Transition the reader.

Scene and chapter breaks also signal a change in tone or point of view. For example, the shift from one point of view character to another can be indicated by a section or chapter break, allowing the reader to follow the different perspectives of the story easily.

You can also assign different section breaks for different purposes. In a single chapter, for example, you can use “soft” section breaks to show a change in setting or the passage of time. Indicate this with an extra blank line between sections. “Hard” section breaks might show a change in point of view. For example, showing the same events from two different characters’ points of view. Indicate this with asterisks or some other symbol between sections.

Skip over unnecessary plot events.

Each break should indicate another step toward a goal achieved on the character’s journey. You can also use them to jump over unnecessary or mundane moments to get your readers from point A to point B. This helps to move the story forward and keep the pace of the narrative interesting.

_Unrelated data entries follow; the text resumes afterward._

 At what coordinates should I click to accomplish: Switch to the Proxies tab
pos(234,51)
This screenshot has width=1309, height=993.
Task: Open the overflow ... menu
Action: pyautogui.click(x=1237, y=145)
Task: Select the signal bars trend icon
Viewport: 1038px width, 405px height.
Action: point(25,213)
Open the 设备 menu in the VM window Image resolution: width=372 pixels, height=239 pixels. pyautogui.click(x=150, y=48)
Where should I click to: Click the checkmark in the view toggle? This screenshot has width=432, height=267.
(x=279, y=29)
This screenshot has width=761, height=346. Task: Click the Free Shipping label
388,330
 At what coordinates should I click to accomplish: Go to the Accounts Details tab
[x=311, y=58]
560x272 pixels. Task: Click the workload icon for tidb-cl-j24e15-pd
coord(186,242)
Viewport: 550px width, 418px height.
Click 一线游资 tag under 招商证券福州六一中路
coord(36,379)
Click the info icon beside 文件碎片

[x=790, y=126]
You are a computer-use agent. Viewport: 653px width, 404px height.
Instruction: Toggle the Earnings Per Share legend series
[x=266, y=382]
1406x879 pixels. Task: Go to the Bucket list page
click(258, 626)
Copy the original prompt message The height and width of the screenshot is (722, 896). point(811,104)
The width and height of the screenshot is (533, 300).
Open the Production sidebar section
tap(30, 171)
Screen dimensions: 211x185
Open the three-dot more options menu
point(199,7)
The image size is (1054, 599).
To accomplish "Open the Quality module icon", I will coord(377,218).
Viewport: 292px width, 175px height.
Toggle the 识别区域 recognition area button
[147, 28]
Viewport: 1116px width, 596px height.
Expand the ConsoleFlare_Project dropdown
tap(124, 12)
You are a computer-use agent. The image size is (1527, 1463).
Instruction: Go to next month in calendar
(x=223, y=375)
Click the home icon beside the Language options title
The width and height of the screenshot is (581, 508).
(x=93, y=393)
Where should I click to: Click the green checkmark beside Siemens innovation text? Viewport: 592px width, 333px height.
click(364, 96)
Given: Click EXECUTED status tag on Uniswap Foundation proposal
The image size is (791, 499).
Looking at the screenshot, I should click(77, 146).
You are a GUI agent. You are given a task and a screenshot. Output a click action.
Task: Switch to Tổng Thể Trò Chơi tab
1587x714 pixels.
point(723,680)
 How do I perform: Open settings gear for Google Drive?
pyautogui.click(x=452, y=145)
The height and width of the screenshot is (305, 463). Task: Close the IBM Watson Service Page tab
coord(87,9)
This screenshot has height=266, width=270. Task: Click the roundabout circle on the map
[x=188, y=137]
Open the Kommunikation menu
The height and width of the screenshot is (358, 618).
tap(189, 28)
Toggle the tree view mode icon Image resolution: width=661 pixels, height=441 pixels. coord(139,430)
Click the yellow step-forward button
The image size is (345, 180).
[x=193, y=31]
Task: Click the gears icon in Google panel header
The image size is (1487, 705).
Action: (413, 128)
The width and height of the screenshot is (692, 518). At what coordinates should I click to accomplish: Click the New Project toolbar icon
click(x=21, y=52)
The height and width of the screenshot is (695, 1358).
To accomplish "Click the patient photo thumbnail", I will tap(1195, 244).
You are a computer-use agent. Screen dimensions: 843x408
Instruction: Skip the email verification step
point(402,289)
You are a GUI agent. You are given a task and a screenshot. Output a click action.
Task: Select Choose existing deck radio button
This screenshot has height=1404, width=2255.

Scene breaks are transitions between scenes. Use a scene break to get the characters from one plot point to another. Your book does not unfold in real time. You can speed up or slow down the narrative with your sentence, paragraph, and scene structure. Scene breaks help speed up the narrative by telling your story and skipping the boring stuff that would otherwise transition your characters from one plot point to the next.

In conclusion…

Experiment with different types of breaks, such as flashbacks, flash-forwards, and cliffhangers, to add variety and interest to your story. By using chapter and scene breaks effectively, you can tighten up the structure of your story, making it easier for readers to follow the action of your carefully constructed plot.